I guess it’s because there’s no context as to what was actually cool and what wasn’t. It’s references and influences filtered through tiktok and the Face 2.0 until you arrive at some kind of contemporary amalgamation of what people think people were wearing.
It’s like when retro and vintage clothing from the 60’s and 70’s was big in the early 00’s - you put an outfit alongside a photo of your mum in 1972 - it wasn’t actually what she was wearing.
Having said that, seeing 22 year olds dressed like Phoebe from Friends did in 97 is very confusing.
I’m not saying it matters (or rather, I’m not saying it’s bad), I’m just interested in the ‘why’ behind how older trends and fashions are adopted by newer generations.
It’s nothing new, but when you’re in it at a younger age, fashions and trends exist in your mind and sphere as being entirely new - you don’t think of where the trends are coming from because they’re not really trends to you. And then when you’re older you zoom out and see the wider cultural timeline. I just find that interesting - that you need a naiveity in order to move things forwards
BITD I heard that there were Japanese students hanging around outside the Soho M:Zone with new skate shoes and paying people to skate in them to stick some legit wear on them for street cred. Could be bollocks but was a definite rumour going around.

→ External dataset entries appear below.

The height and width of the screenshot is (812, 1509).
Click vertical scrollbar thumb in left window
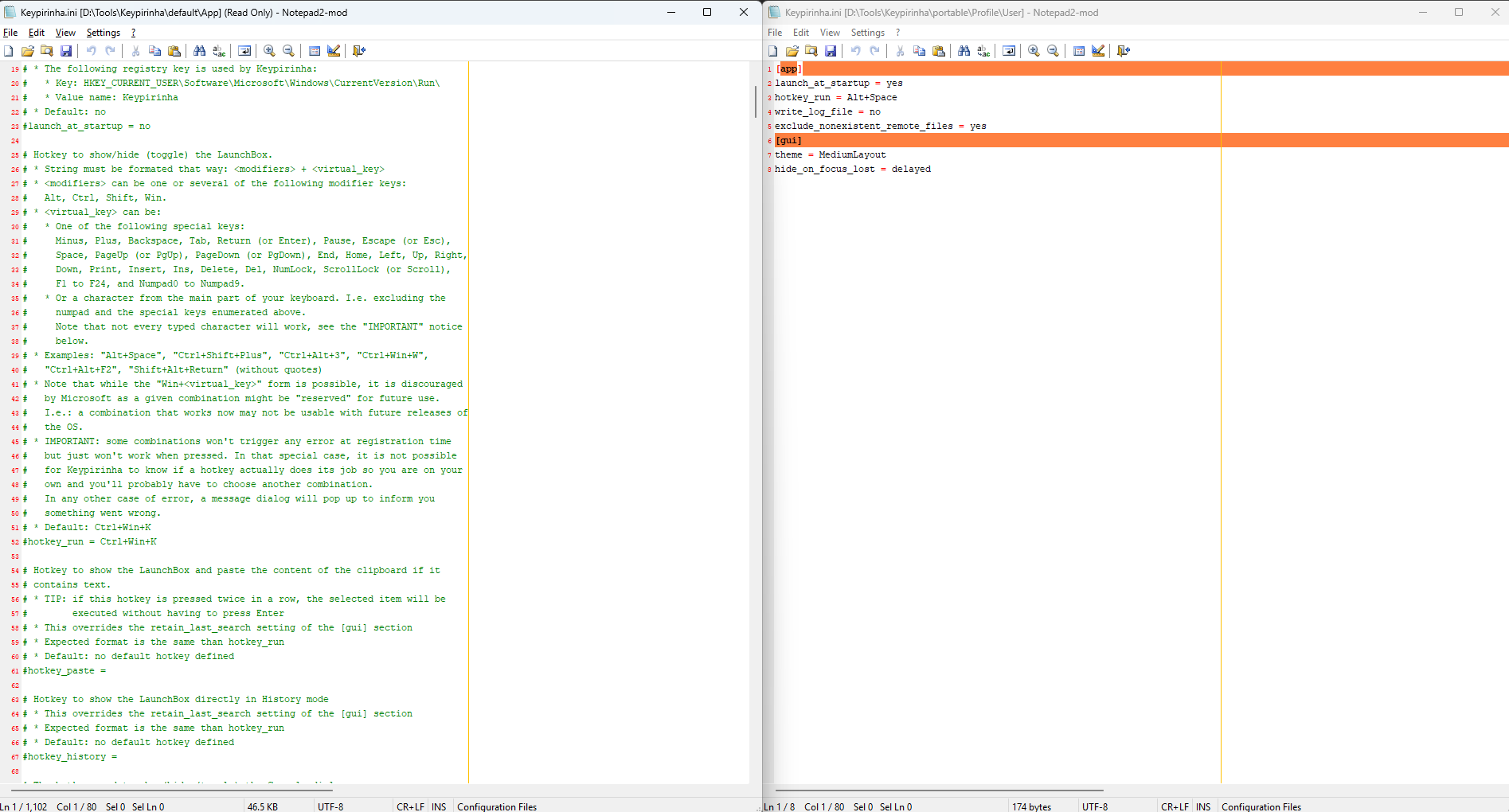755,101
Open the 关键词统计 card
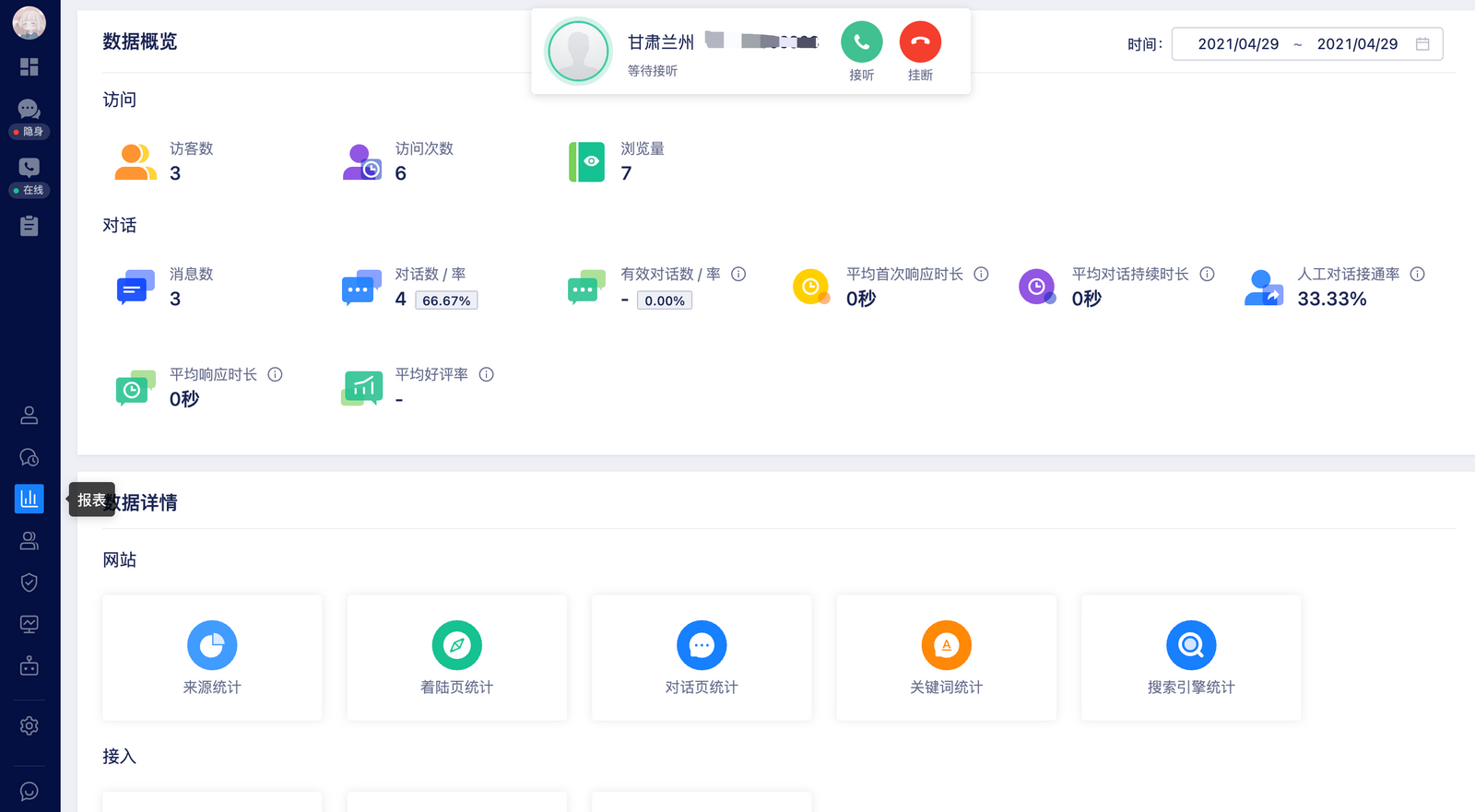Viewport: 1475px width, 812px height. (x=947, y=657)
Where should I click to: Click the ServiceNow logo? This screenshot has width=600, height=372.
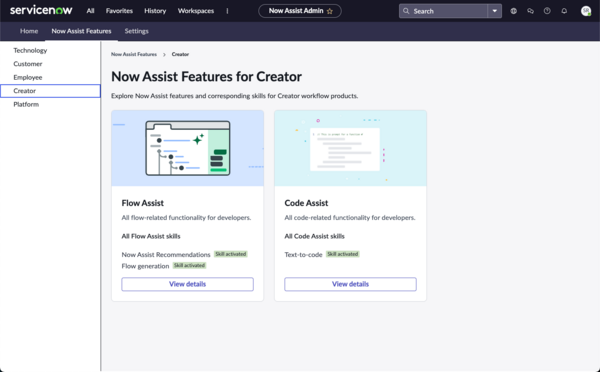coord(41,10)
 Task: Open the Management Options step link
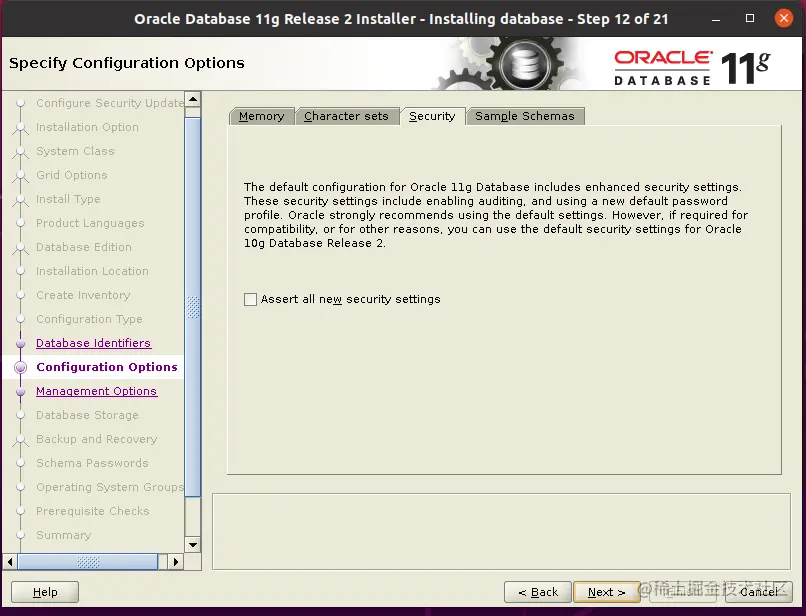click(97, 391)
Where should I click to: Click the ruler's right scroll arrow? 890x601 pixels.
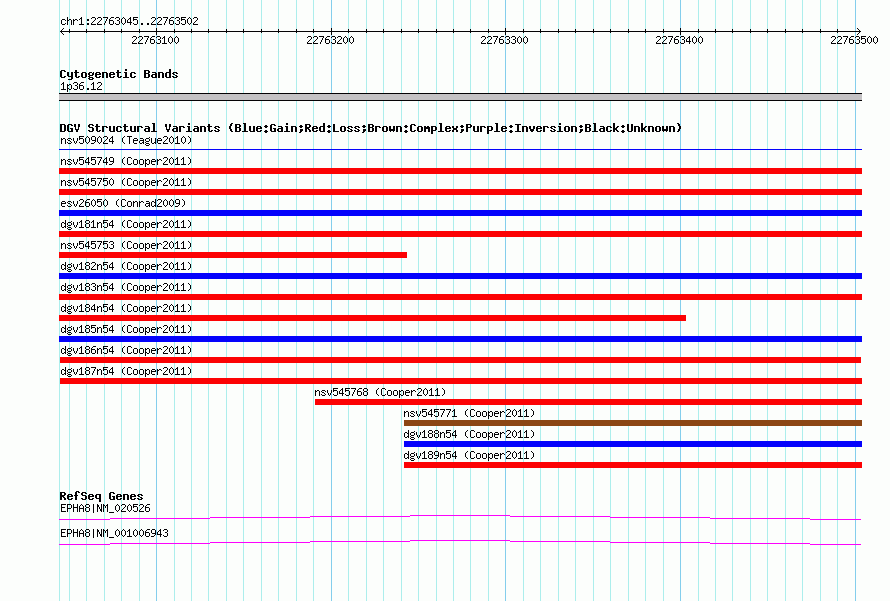[858, 31]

They’d be laughing now those geniuses at Skateshoo have come up with that amazing app. Oh, and there’s that hipster pre worn look shoe company that no one sane should care about too. How we’ve evolved in 30 years.
I think the note thing is pretty great tbh. Raffles, crosswords, 1000 word essays and improvised dance routines required to buy dunks were getting ridiculous.
Got morbidly curious while work was quiet and decided to look at what Fallen are offering besides those Ted Nugent’s Goth Nephew models posted a couple of days ago.